▶ ABOUT THIS TASK
Check the entries below for lines with "Open"; report only how many there are.

▶ INFORMATION SUPPLIED
────────────────

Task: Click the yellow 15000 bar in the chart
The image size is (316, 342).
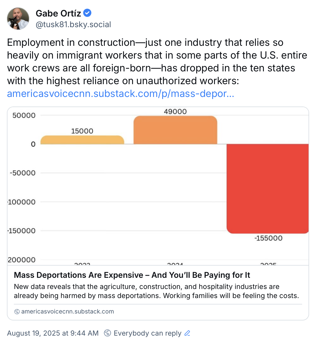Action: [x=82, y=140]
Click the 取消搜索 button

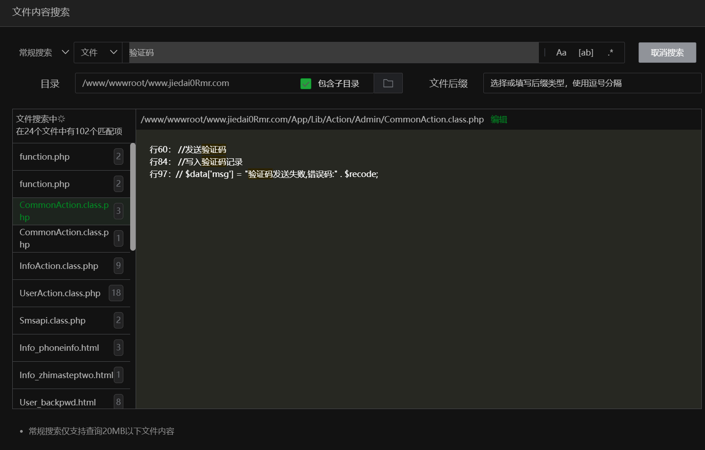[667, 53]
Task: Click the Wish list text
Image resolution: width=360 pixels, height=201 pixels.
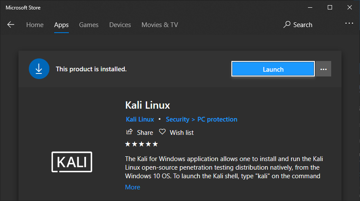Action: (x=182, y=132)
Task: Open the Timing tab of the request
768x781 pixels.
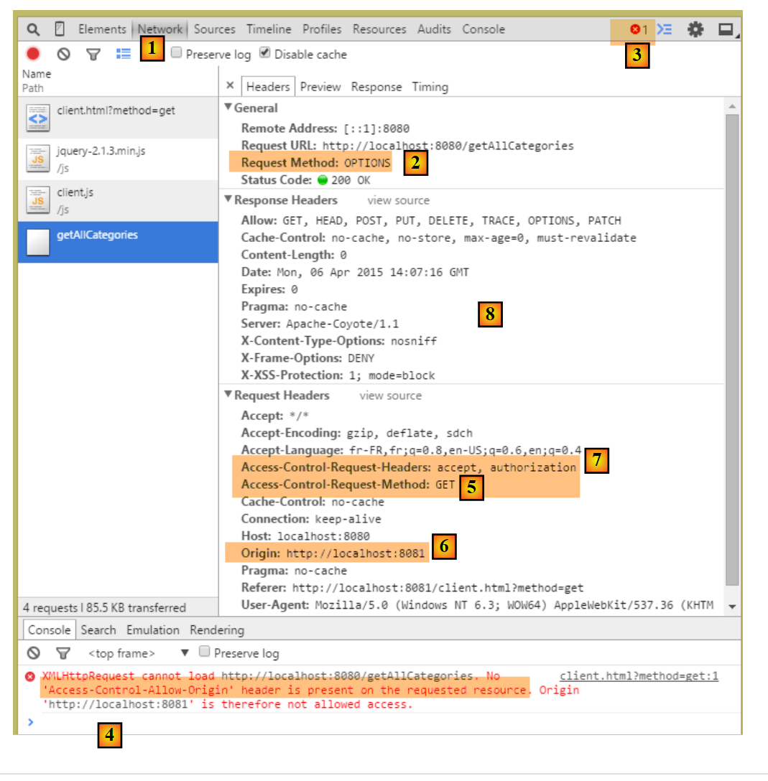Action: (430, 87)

────────────────

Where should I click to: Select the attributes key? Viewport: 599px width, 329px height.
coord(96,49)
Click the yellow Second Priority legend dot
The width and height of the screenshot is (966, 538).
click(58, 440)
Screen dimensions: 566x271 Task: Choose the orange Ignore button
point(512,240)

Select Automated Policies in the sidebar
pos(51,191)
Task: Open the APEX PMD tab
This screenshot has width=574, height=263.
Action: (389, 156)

────────────────

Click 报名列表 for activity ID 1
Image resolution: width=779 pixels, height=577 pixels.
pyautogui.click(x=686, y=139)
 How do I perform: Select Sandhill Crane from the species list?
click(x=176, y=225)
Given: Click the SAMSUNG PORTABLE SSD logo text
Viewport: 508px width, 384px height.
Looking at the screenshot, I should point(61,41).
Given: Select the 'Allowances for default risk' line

────────────────

▶ WRITTEN ANSWER
2